Ven conmigo, Mary, Mary la de Biriatu. Yo te llevaré en mi caballo cordobés, desde el Pirineo a Sierra Nevada y reposaremos al pie de las palmeras de Andalucía al son de las castañuelas y las guitarras.

Si quieres que sea contrabandista, Mary, me haré contrabandista; si quieres que sea salteador de caminos, lo seré sin miedo e imitaré al bandido generoso, al que a los ricos robaba y a los pobres protegía.

Para mí no habrá más leyes que tu capricho, Mary, Mary la de Biriatu; para mí no habrá más cielo azul que el azul verdoso de tus ojos. Con el trabuco al brazo, montado en mi jaca torda, seré una exhalación.
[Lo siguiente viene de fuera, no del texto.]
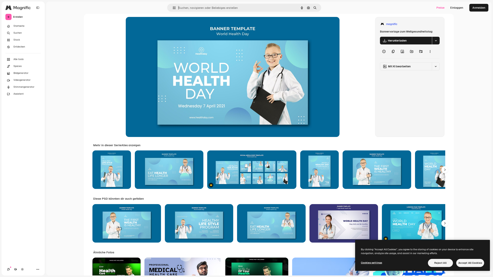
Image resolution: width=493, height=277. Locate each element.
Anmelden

Yo me escabulliré de entre las manos de la justicia y haré llorar de rabia a los alguaciles, y a los alcaldes, y a los corchetes de la Santa Hermandad.

¿Hay que desafiar al rey, a la Inquisición, a los ángeles, a los demonios?

Aquí estoy yo. Yo robaré las alhajas de la Virgen para adornar tu garganta y te daré la Biblia de Lutero para que con sus hojas hagas papillotes.

Y cuando el mundo entero esté retemblando con mi gloria como una caldera de vapor, y mis hazañas sean cantadas por los ciegos, tú, con tu mantilla de casco y una peineta de concha; yo, con el calzón corto y mi capa andaluza, iremos los dos del brazo a la corrida.

Ven conmigo, Mary, Mary la de Biriatu. Mira que soy capaz de todo por ti. Mira que si no te pierdes al mismo Robin Hood con calañés.»

Esta es la absurda e insensata poesía que J.H. Thompson dedicó a la muchacha de la fonda de San Juan de Luz, donde estuvo hospedado, y que ha desagradado profundamente a varias personas respetables que la han leído.